Collected data
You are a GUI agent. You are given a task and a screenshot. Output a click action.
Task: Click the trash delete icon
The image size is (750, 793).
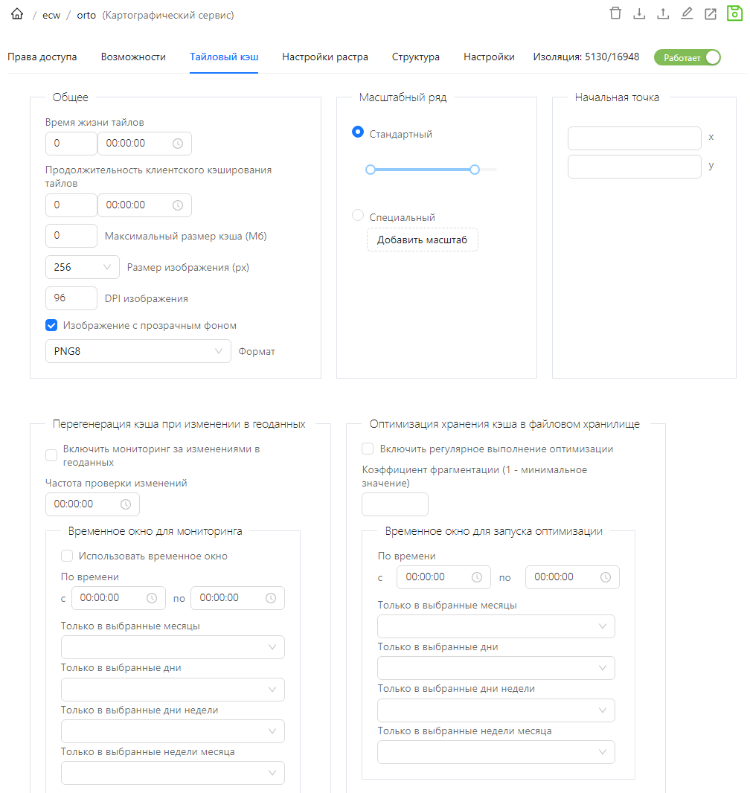615,13
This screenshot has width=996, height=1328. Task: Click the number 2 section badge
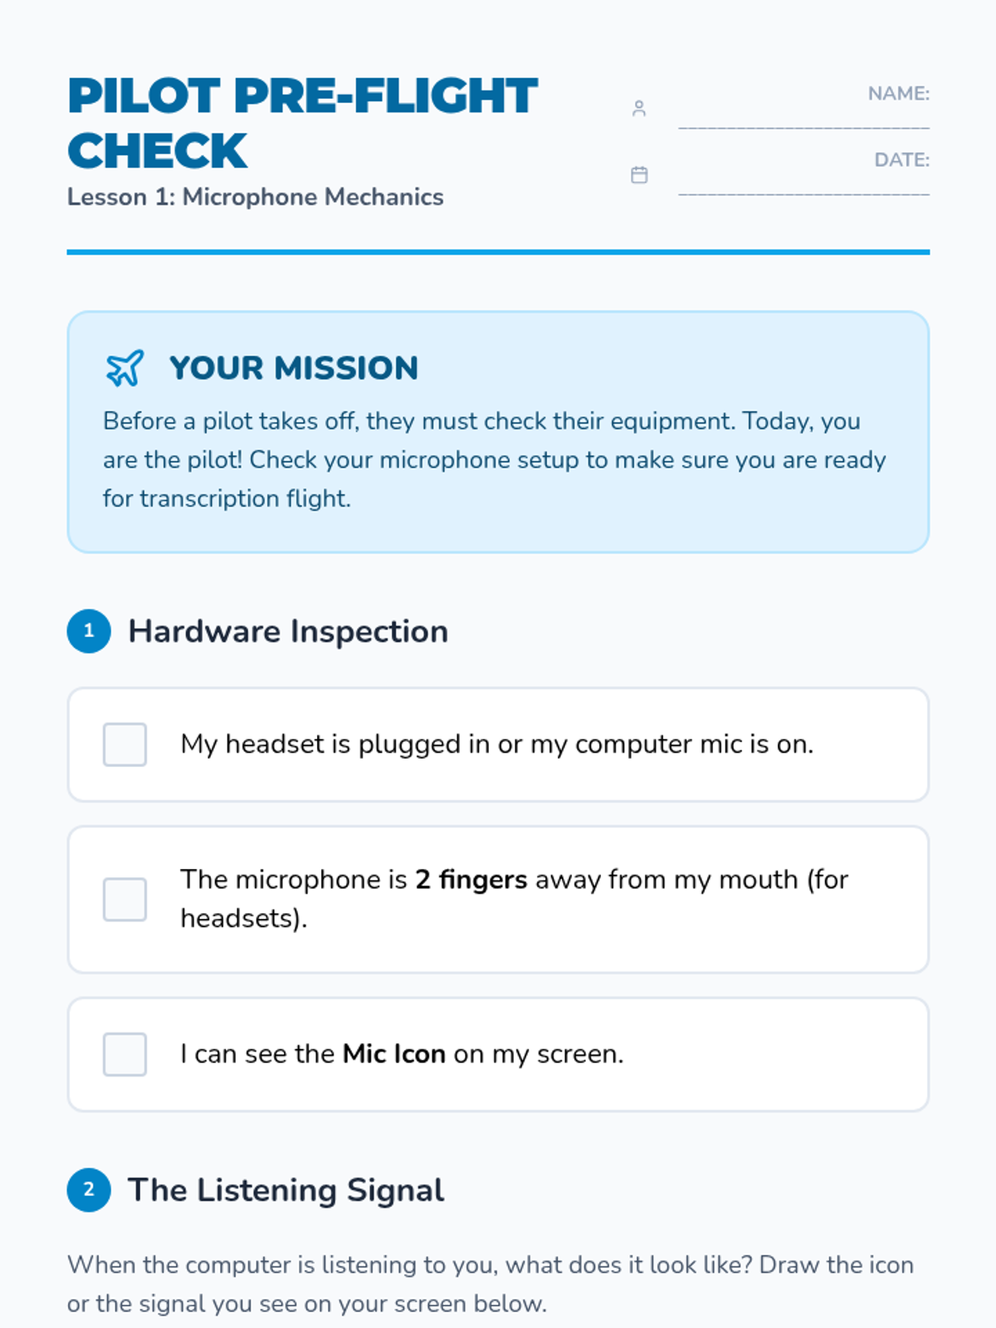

■ Work required
Leaving out the pictures, output each line above exactly as it is.

■ Output of the task
You are a GUI agent. You are given a task and a screenshot. Output a click action.
Task: Click the trash delete icon
The image size is (750, 793).
615,13
This screenshot has width=996, height=1328. Task: Click the number 2 section badge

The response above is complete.